### To do
Repeat every record exactly as written.

### Extracted records
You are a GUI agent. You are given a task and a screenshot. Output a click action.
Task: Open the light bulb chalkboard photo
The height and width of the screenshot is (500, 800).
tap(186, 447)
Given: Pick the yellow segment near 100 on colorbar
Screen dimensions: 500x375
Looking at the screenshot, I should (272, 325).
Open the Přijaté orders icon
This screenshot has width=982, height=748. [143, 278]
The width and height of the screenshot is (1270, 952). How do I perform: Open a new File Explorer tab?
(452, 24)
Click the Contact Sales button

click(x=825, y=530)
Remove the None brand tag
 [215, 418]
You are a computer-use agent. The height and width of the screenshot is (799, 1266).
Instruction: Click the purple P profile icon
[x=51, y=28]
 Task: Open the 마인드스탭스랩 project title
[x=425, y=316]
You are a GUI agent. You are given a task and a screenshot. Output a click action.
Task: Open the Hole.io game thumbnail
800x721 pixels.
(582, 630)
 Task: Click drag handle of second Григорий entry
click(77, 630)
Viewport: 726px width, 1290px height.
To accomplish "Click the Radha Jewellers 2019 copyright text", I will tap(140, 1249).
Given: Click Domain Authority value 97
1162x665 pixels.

### Written solution
You are a GUI agent. You are given a task and a screenshot. Output a click action.
Task: Open the light bulb chalkboard photo
The height and width of the screenshot is (500, 800).
tap(186, 447)
Given: Pick the yellow segment near 100 on colorbar
Screen dimensions: 500x375
Looking at the screenshot, I should (272, 325).
Open the Přijaté orders icon
This screenshot has width=982, height=748. [143, 278]
The width and height of the screenshot is (1270, 952). How do I perform: Open a new File Explorer tab?
(452, 24)
Click the Contact Sales button

click(x=825, y=530)
Remove the None brand tag
 [215, 418]
You are a computer-use agent. The height and width of the screenshot is (799, 1266).
Instruction: Click the purple P profile icon
[x=51, y=28]
 Task: Open the 마인드스탭스랩 project title
[x=425, y=316]
You are a GUI agent. You are given a task and a screenshot. Output a click action.
Task: Open the Hole.io game thumbnail
800x721 pixels.
(582, 630)
 Task: Click drag handle of second Григорий entry
click(77, 630)
Viewport: 726px width, 1290px height.
To accomplish "Click the Radha Jewellers 2019 copyright text", I will tap(140, 1249).
Given: Click Domain Authority value 97
1162x665 pixels.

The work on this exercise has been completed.